Example for validation of a config file¶
This example shows how to load and validate a user defined configuration file. We use the two configuration dictionaries. The first one represents a valid configuration, the second does not.
Necessary imports¶
from cattrs import ClassValidationError
from baybe import Campaign
Defining config dictionaries¶
Note that the following explicit call str()

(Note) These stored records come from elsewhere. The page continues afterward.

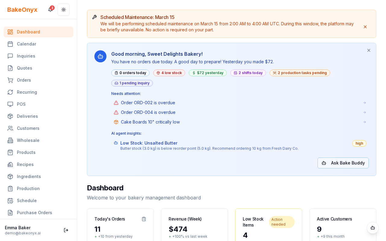Image resolution: width=386 pixels, height=241 pixels.
Task: Open Ingredients using its sidebar icon
Action: pyautogui.click(x=10, y=177)
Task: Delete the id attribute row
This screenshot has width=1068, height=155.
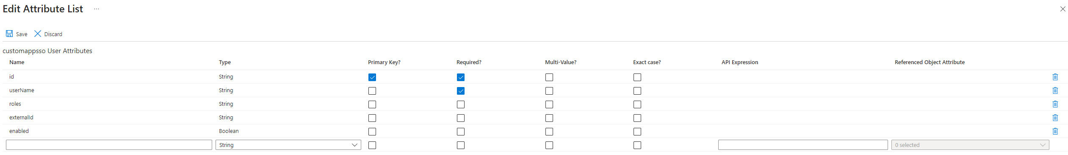Action: point(1055,77)
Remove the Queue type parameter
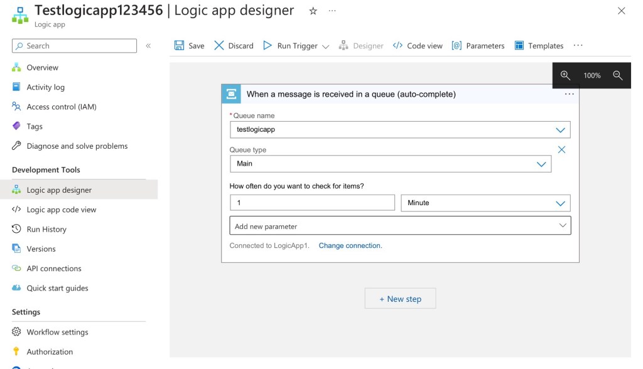Screen dimensions: 643x369 point(561,150)
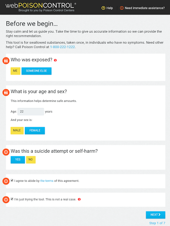Select the ME option
This screenshot has height=226, width=170.
coord(15,71)
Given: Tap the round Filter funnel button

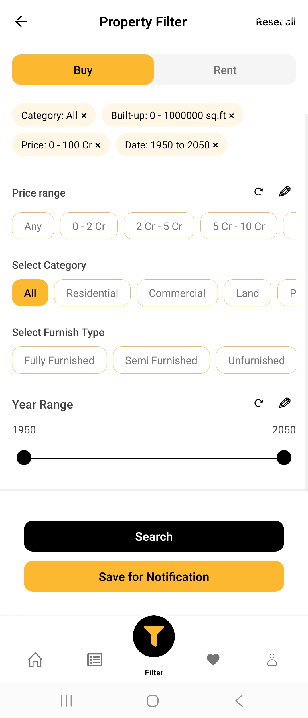Looking at the screenshot, I should 154,636.

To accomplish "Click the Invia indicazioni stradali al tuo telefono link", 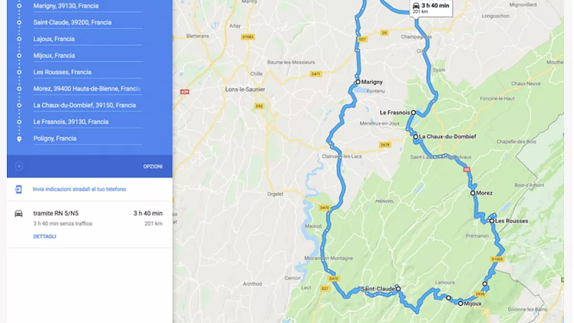I will coord(79,189).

is not strictly necessary.
It is included since our method of converting this example to a markdown file does not
interpret this part of the code as python
code if we do not include this call.
CONFIG = str(
"""
{
"searchspace": {
"constructor": "from_product",
"parameters": [
{
"type": "CategoricalParameter",
"name": "Granularity",
"values": [
"coarse",
"fine",
"ultra-fine"
],
"encoding": "OHE"
},
{
"type": "NumericalDiscreteParameter",
"name": "Pressure[bar]",
"values": [
1,
5,
10
],
"tolerance": 0.2
},
{
"type": "SubstanceParameter",
"name": "Solvent",
"data": {
"Solvent A": "COC",
"Solvent B": "CCCCC",
"Solvent C": "COCOC",
"Solvent D": "CCOCCOCCN"
},
"decorrelate": true,
"encoding": "MORDRED"
}
],
"constraints": []
},
"objective": {
"type": "SingleTargetObjective",
"target":
{
"type": "NumericalTarget",
"name": "Yield",
"mode": "MAX"
}
},
"recommender": {
"type": "TwoPhaseMetaRecommender",
"initial_recommender": {
"type": "FPSRecommender"
},
"recommender": {
"type": "BotorchRecommender",
"surrogate_model": {
"type": "GaussianProcessSurrogate"
},
"acquisition_function": "qEI",
"allow_repeated_recommendations": false,
"allow_recommending_already_measured": false
},
"switch_after": 1
}
}
"""
)
INVALID_CONFIG = str(
"""
{
"searchspace": {
"constructor": "from_product",
"parameters": [
{
"type": "INVALID_TYPE",
"name": "Granularity",
"values": [
"coarse",
"fine",
"ultra-fine"
],
"encoding": "OHE"
},
{
"type": "NumericalDiscreteParameter",
"name": "Pressure[bar]",
"values": [
1,
5,
10
],
"tolerance": 0.2
},
{
"type": "SubstanceParameter",
"name": "Solvent",
"data": {
"Solvent A": "COC",
"Solvent B": "CCCCC",
"Solvent C": "COCOC",
"Solvent D": "CCOCCOCCN"
},
"decorrelate": true,
"encoding": "MORDRED"
}
],
"constraints": []
},
"objective": {
"type": "SingleTargetObjective",
"target":
{
"type": "NumericalTarget",
"name": "Yield",
"mode": "MAX"
}
},
"recommender": {
"type": "TwoPhaseMetaRecommender",
"initial_recommender": {
"type": "FPSRecommender"
},
"recommender": {
"type": "BotorchRecommender",
"surrogate_model": {
"type": "GaussianProcessSurrogate"
},
"acquisition_function": "qEI",
"allow_repeated_recommendations": false,
"allow_recommending_already_measured": false
}
}
}
"""
)
Verification of the two dictionaries¶
The first validation should work.
Campaign.validate_config(CONFIG)
print("The first config seems valid.")
The first config seems valid.
This should fail.
try:
Campaign.validate_config(INVALID_CONFIG)
campaign = Campaign.from_config(INVALID_CONFIG)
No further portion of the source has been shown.